### [Task to carry out]
Please set down only the lines below starting with the line with "Image resolution: width=797" and going on through the line with "Where should I", verbatim and without pictures.
◆ ◆ ◆
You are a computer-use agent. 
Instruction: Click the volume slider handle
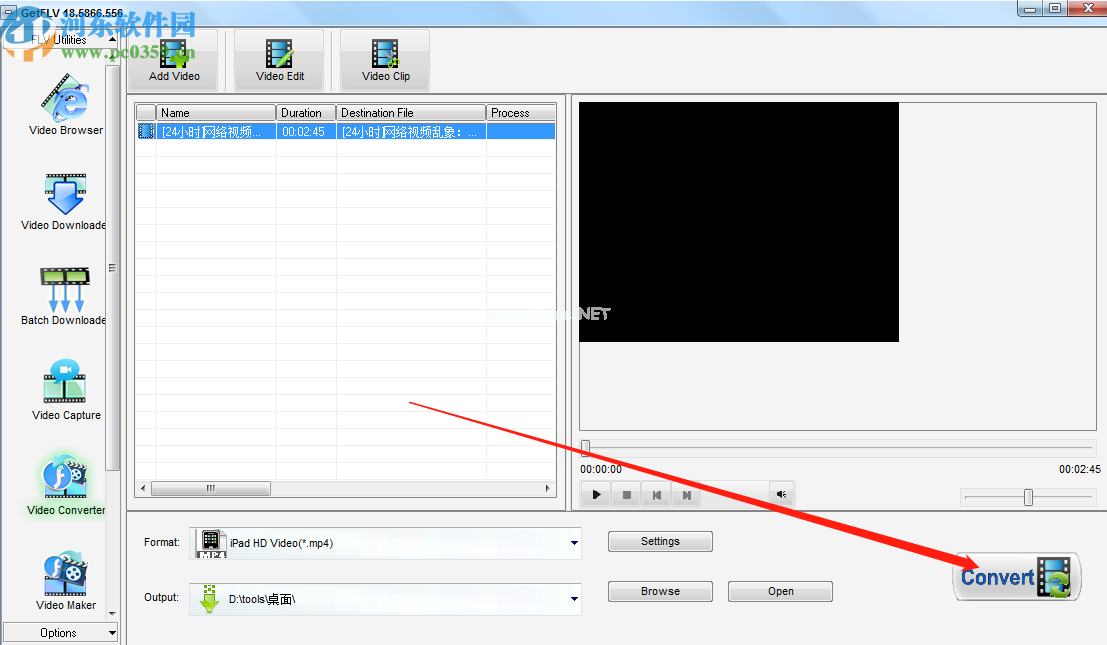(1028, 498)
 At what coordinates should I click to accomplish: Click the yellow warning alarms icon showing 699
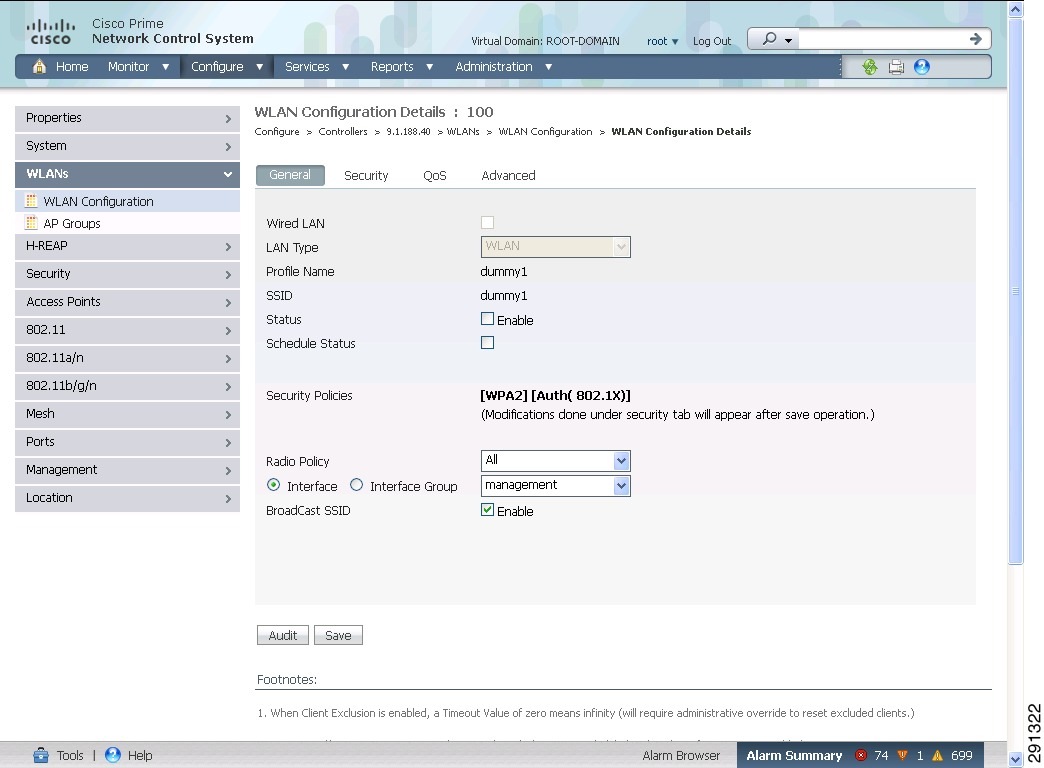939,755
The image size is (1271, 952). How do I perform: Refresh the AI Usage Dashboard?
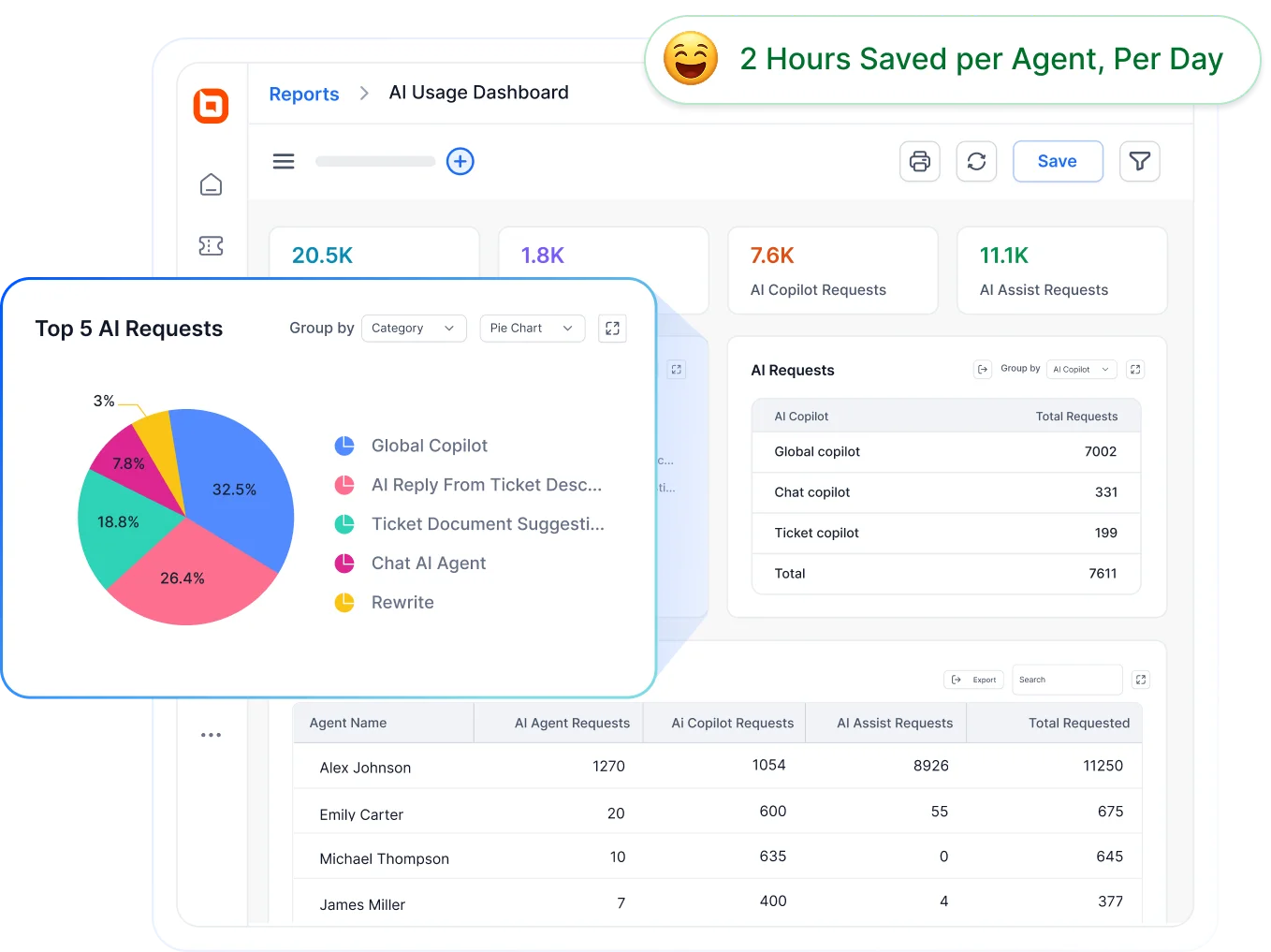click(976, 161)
◆ ◆ ◆
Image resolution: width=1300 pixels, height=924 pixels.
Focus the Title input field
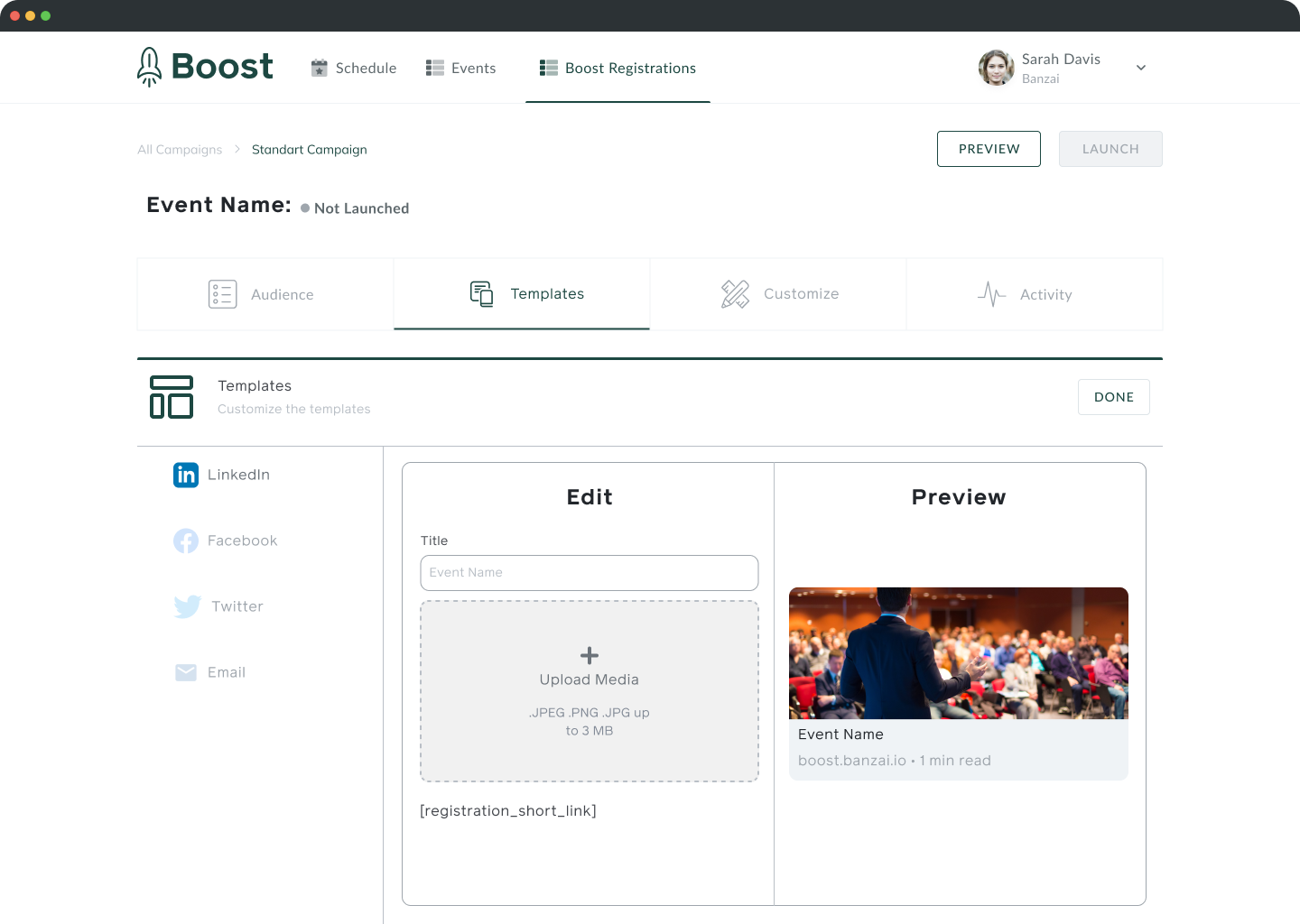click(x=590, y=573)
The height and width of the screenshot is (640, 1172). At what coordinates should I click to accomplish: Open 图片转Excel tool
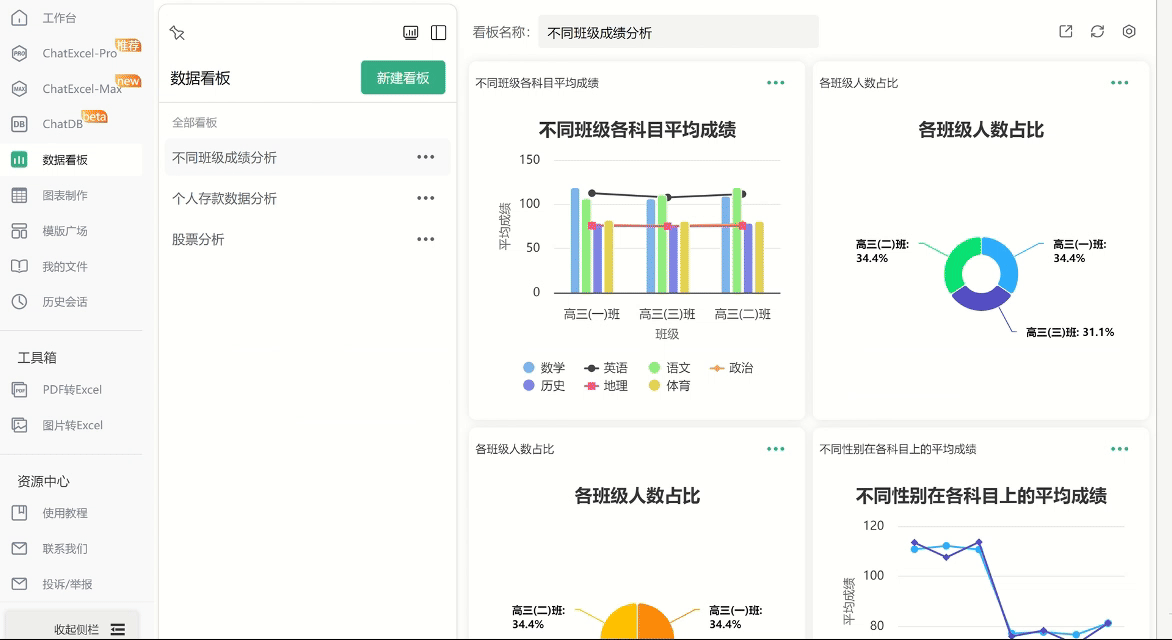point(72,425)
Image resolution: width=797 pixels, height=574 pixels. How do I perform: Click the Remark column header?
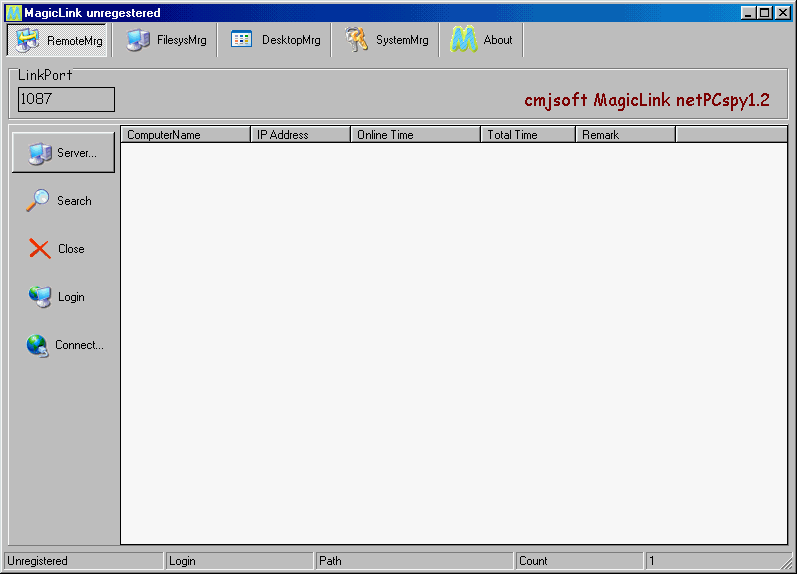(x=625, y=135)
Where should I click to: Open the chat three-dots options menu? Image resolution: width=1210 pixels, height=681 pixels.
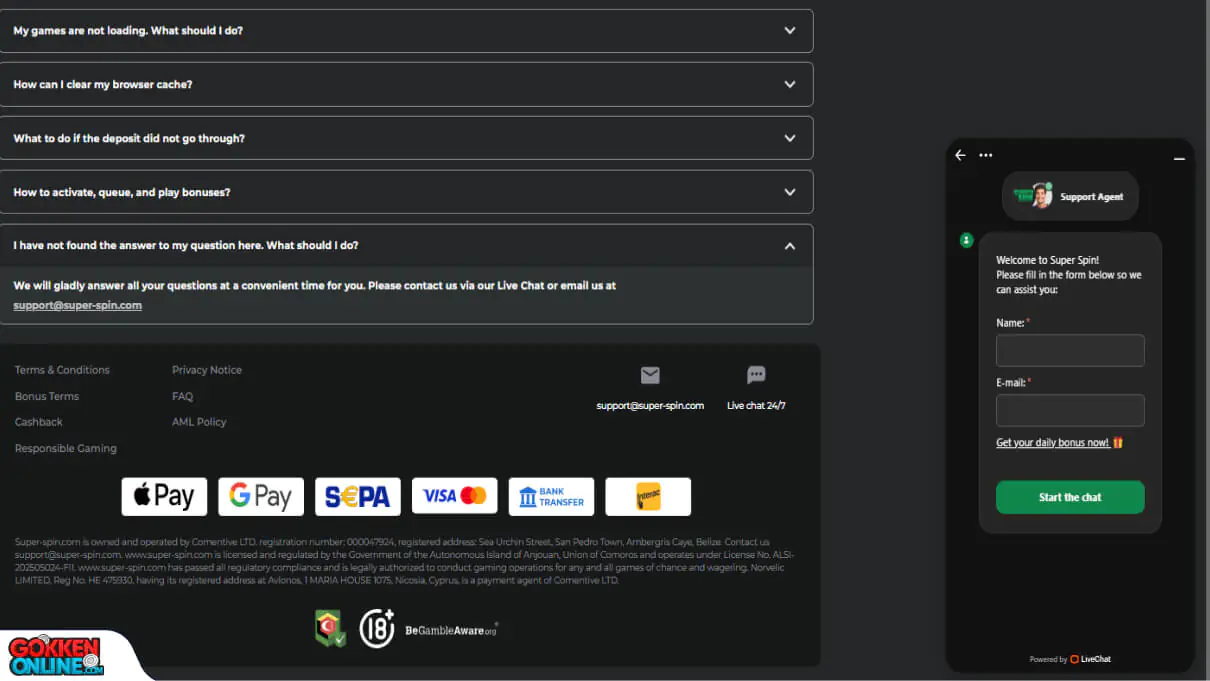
◆ ◆ ◆
### [Exercise response]
Image resolution: width=797 pixels, height=574 pixels. How do I perform: Click the Remark column header?
(x=625, y=135)
Where should I click to: Open the chat three-dots options menu? Image resolution: width=1210 pixels, height=681 pixels.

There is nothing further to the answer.